Fallen By Emerson Vernon

His Latest Release “Fallen” Proves A Successful New Era for Emerson Vernon

This artist is not new to music. Growing up in a home with musicians for parents, he started making beats in his bedroom at the age of 15. This led to his first album being released under the moniker Wolfi in 2017. Since then, Vernon has become an established songwriter and producer willing to take chances. With Wolfi having a strong fan base and millions of streams, he returned to his real name Emerson Vernon delivering a multi-genre project with an epic sound.

This is a new era of music for Vernon, and he says, “I really just wanted to establish a narrative with the upcoming music I’ll be releasing. My only hope is that my old following is still rocking with me regardless of style and name change. I want people to ask questions that can only be answered by the next song as well as the one preceding it”.

With his latest release, Fallen, he is entering a new arena.  Orchestra fueled pop-punk with crystal clear lyrical dissertation delivered while high on crystal meth (just an adjective) is the basis for “Fallen” by Emerson Vernon. So much is to be absorbed in the first 30 seconds that there’s no way to think this will be a track lacking a message. Broken-hearted and downtrodden from being lied to takes the message, and tempo, to a level of heights of love for someone, that falling (fallen), is the only way back down – metaphorically of course.

Vernon states that he possesses love for a woman, more than his own God, and even asks for forgiveness. No statement is more powerful than that as a declaration of love. The poetic rhymes continue to absorb like proverbs when we hear…

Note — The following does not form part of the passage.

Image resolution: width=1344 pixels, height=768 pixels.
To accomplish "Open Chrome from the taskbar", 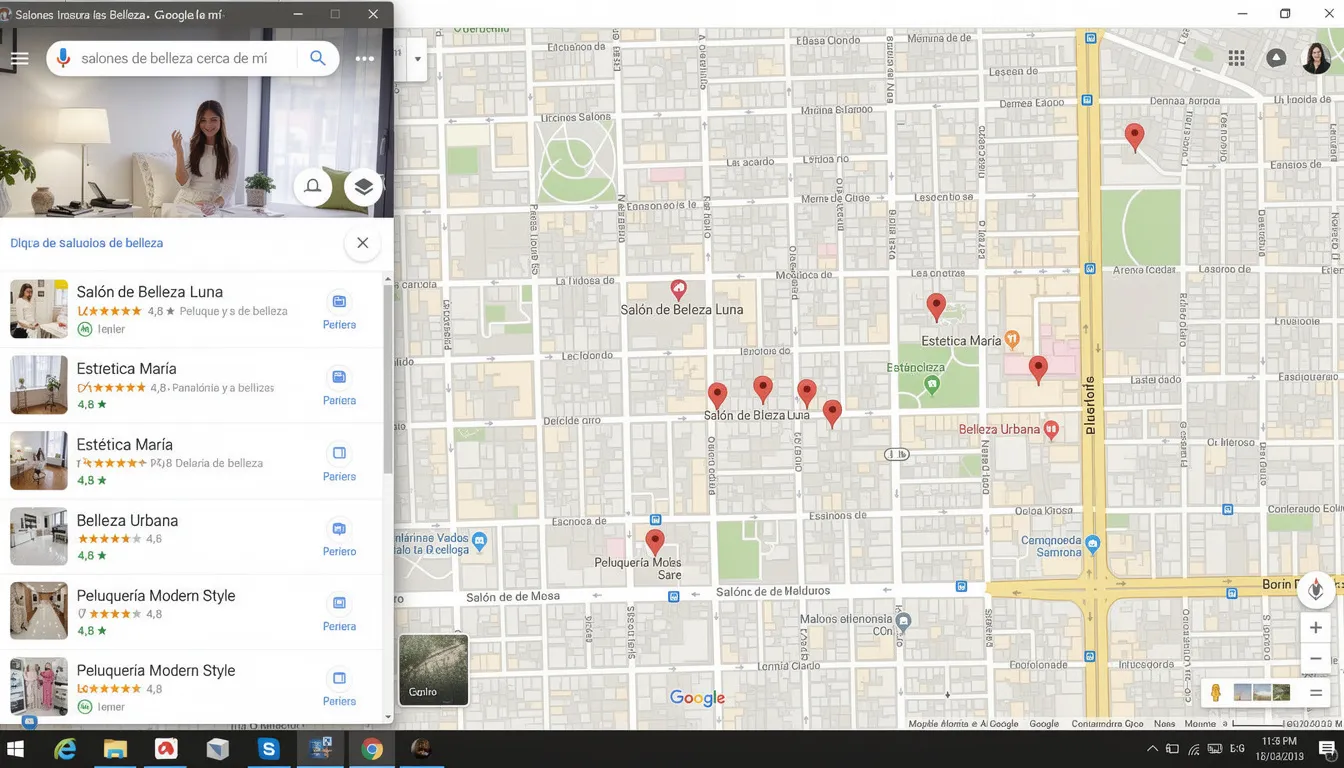I will click(371, 748).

Descended from the heavens

Now my wings are on fire

So if I’m gonna burn

Then you can burn my desire

So well written and it delivers a lyrical message that transforms into a visual one. “Built heaven in my hell’s despair,” tells a tale of one who convinces themselves all is wonderful to the point that the happy reality is just in one’s head because truly it is misery. The adjective of meth being the fuel is descriptive of the track’s band performance. Speed is too slow a word to describe the pace. Its intensity makes your ears feel like they’ve been left behind in a race against Usain Bolt. Vernon’s vocals are also something perfectly aligned with the song’s entirety and are absolutely a highlight of this energetic and exuberant song.